Re: Do your models handle all the data logic?
On 01/31/2010 06:16 PM, Wyatt Baldwin wrote: This is the approach I use. My thinking is that the model should be separate from any user interface or application. I view a Pylons app as a (thin) layer that adapts a model (and perhaps services) to the Web (as a UI or Web services). As such, I usually implement the model in a separate Python package. Precisely. But it also cuts down the code required, especially if complex apps where more than one controller would like same operation on a model. Nitpicky style point: the prevalent style for function/method names in Python is load_by_id. See PEP 8. Yup, I've read the style guidelines, I just used the method names that I currently use in PHP. Thanks, though! Vlad -- You received this message because you are subscribed to the Google Groups pylons-discuss group. To post to this group, send email to pylons-disc...@googlegroups.com. To unsubscribe from this group, send email to pylons-discuss+unsubscr...@googlegroups.com. For more options, visit this group at http://groups.google.com/group/pylons-discuss?hl=en.

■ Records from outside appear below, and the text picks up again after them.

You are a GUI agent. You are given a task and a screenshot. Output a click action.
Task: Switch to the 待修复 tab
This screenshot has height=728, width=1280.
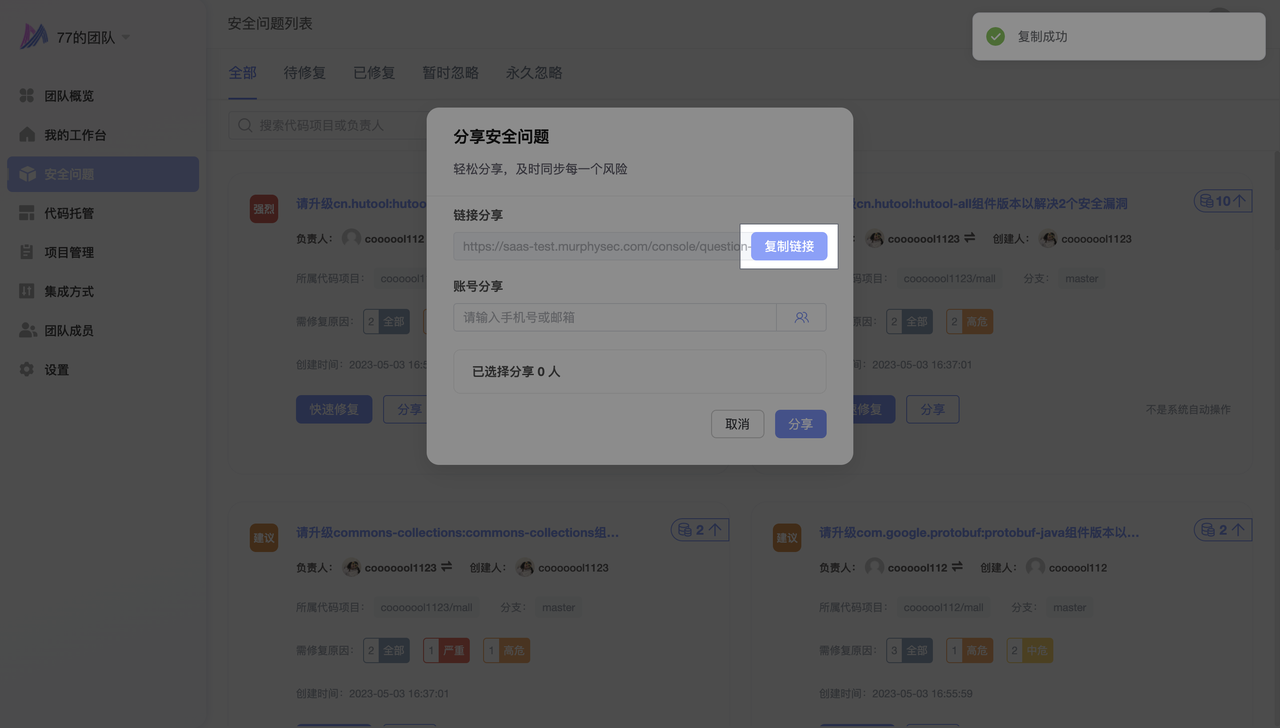(x=304, y=73)
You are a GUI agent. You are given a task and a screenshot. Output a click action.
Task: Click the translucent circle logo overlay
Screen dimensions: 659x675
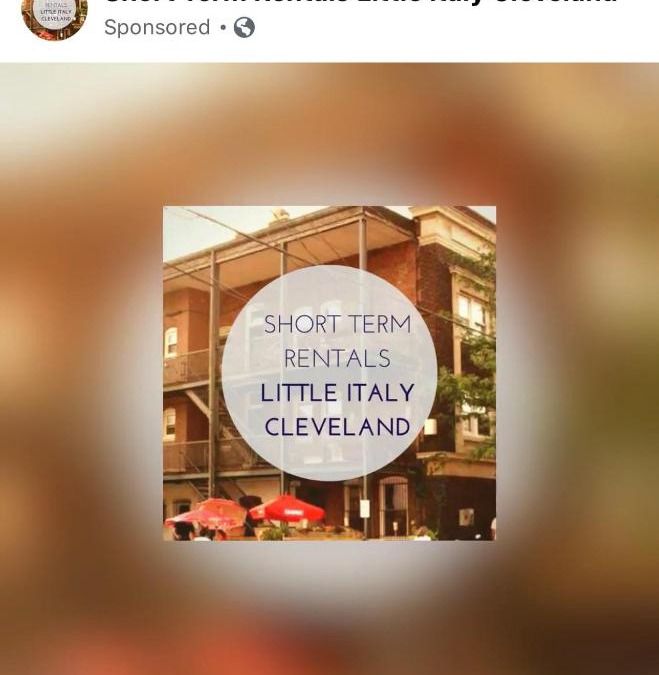pos(330,373)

Re: Do your models handle all the data logic?
On Mon, Feb 1, 2010 at 11:30 AM, Haron Media i...@haronmedia.com wrote:
Also, good number of row retrievals requires a hierarchical list, so I
have a helper class that constructs multilevel arrays (which would be
dictionaries in Pylons),
Oh, I do this too. If the controller really wants a dict or
hierarchical structure or scalar result rather than an iterable of ORM
instances, I calculate that and return it.

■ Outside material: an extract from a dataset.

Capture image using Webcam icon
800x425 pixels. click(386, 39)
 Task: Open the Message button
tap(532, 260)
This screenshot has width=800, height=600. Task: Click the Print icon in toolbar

I like to push only data related logic into stored procedures and
triggers. If nothing then for one reason: tampering with pure SQL will
have same result as if the application interface was used, otherwise one
risks corrupting the data. Especially if more than one administrator is
involved.
Well, they believe strongly in PostgreSQL and use its unique features
(which means the applications aren't portable to other SQLAlchemy
databases). The argument is that you get a lot of efficiency, data
integrity guarantees, and security if you push logic to the lowest
database level. So that you won't ever have another client
accessing/writing it in an inconsistent way. Plus it's neutral to
client programming languages.
I also toyed with having no queries at all in the application except
simple calls to stored procedures that deal with the data. This approach
for example would turn models into nothing more than simple ORM maps,
with a few extra methods that directly call stored procedures. I
understand that this might lose the benefit of a certain level of
caching that occurs within SQLAlchemy...
The SQLAlchemy session caches mapped records in case you ask for them
again. I'm not sure that matters much in a Pylons application. The
session is cleared after every request, and how often do you make
repeated calls for the same record within a request? You have the
record in a variable, why do you need to fetch it again?

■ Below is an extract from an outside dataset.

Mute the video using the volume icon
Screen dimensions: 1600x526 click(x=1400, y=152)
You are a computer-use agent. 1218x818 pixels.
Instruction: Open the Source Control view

Postgres functions can return ad hoc rows or tables, so you'd have
to have a lot of ORM classes if you wanted to map all those. Either
that or just use the raw ResultProxy.
- Exceptable: convert PostgreSQL exceptions to Python exceptions.
Thanks, I'll be needing this!
It does what you said your code does: it catches general Postgres
exceptions and parses the message to raise a specific Python
exception.
- VerticallyChallenged: authorization via database roles, with
Repoze.who for authentication. (This one doesn't seem to be online
yet.)
Other than for DB administration, I don't see the point in this. :)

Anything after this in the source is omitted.